◆ Exercise directions
Print the line containing "Viewport: 907px width, 1316px" and every later line of the records. Keep each one exactly as given, ending with the last.

◆ Extracted data entries
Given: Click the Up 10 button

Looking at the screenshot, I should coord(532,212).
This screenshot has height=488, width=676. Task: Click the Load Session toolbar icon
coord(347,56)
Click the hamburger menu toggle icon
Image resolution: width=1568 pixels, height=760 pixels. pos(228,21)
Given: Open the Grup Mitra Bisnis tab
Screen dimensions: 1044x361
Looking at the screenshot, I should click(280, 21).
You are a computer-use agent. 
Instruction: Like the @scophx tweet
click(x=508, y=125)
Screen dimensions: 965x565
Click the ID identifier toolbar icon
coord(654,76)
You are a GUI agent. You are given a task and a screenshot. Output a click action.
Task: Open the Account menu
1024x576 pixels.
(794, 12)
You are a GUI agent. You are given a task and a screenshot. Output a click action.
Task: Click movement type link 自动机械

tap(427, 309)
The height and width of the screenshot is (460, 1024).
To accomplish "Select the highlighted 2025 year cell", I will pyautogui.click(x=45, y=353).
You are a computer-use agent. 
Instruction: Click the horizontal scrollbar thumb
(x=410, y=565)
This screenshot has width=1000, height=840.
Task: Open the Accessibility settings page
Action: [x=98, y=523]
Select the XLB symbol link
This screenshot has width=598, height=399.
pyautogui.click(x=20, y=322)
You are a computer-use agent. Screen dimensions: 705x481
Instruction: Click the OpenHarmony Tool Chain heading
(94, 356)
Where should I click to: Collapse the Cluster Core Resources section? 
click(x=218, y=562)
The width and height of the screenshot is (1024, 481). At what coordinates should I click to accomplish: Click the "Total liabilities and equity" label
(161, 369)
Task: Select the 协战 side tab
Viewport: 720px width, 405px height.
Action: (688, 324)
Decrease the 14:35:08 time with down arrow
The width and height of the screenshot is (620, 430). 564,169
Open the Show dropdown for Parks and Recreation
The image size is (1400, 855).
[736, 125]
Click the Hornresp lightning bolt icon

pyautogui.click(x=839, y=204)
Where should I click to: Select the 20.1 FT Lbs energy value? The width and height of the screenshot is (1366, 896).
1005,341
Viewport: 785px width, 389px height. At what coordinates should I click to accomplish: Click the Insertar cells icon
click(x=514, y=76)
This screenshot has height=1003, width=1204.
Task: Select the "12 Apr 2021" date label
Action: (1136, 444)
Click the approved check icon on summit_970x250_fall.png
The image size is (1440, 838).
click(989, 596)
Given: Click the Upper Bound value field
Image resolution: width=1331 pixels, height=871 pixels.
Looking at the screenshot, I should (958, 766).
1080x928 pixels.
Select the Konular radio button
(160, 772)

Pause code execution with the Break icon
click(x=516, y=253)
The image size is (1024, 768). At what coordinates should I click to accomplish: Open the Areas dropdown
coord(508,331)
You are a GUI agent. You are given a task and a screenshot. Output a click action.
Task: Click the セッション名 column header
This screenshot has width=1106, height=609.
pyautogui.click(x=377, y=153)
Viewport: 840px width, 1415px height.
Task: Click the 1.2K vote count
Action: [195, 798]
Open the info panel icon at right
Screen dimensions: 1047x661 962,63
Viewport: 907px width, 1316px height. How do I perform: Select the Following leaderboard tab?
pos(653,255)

◆ Response area
Viewport: 907px width, 1316px height. How do I perform: Select the Following leaderboard tab?
pos(653,255)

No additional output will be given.